*EXERCISE INSTRUCTIONS:* Starting with the line in which "Given: Click Clear button in filter panel" appears, give back every line exactly as written until the listing ends, excluding pictures.

*DATA FOR THE TASK:*
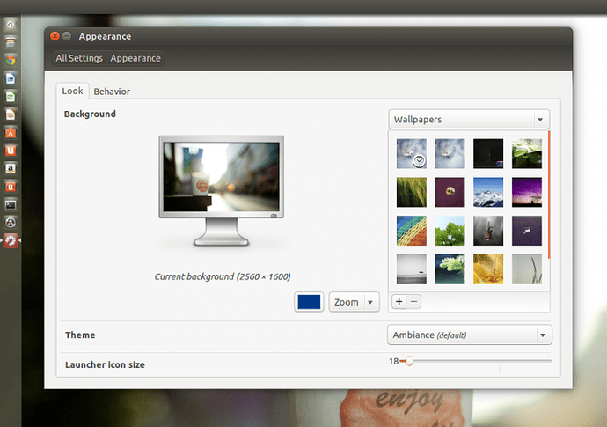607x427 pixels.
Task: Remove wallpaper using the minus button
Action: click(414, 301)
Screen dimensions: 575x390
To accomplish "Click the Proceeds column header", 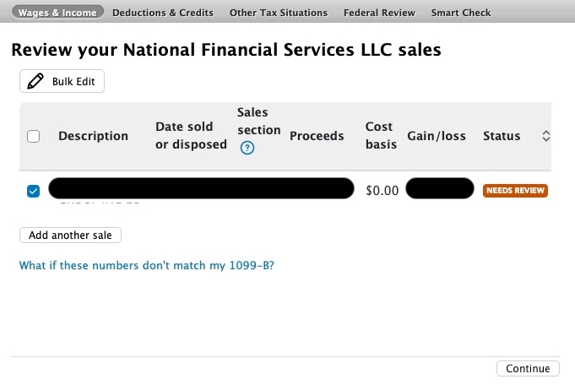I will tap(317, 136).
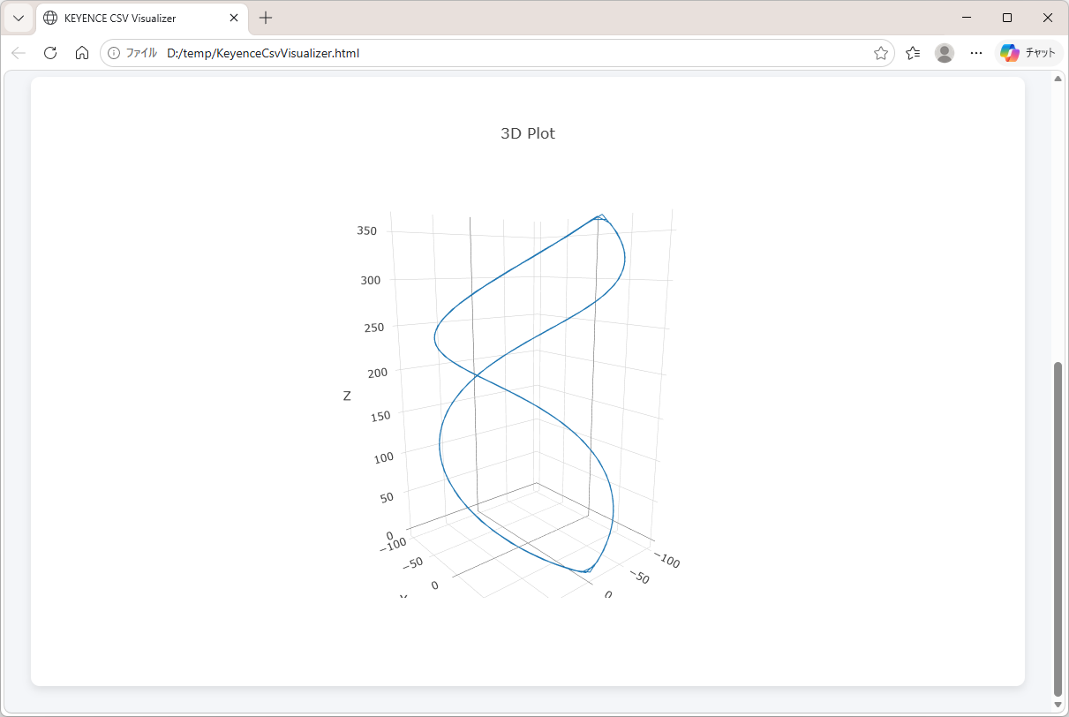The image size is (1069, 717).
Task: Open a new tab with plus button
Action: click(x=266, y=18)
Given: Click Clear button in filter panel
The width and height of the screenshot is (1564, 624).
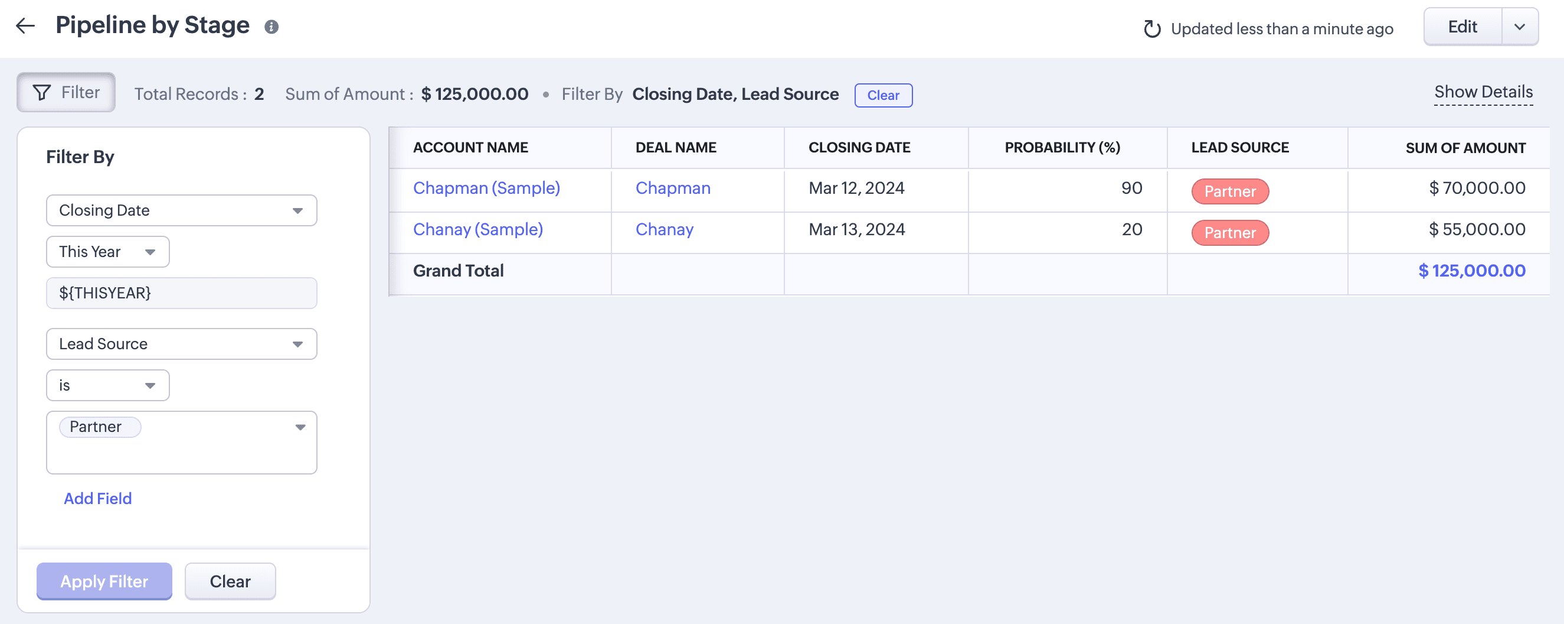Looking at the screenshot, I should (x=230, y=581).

*RESPONSE FOR THIS EXERCISE:*
Given: Click Clear button in filter panel
The width and height of the screenshot is (1564, 624).
Looking at the screenshot, I should (x=230, y=581).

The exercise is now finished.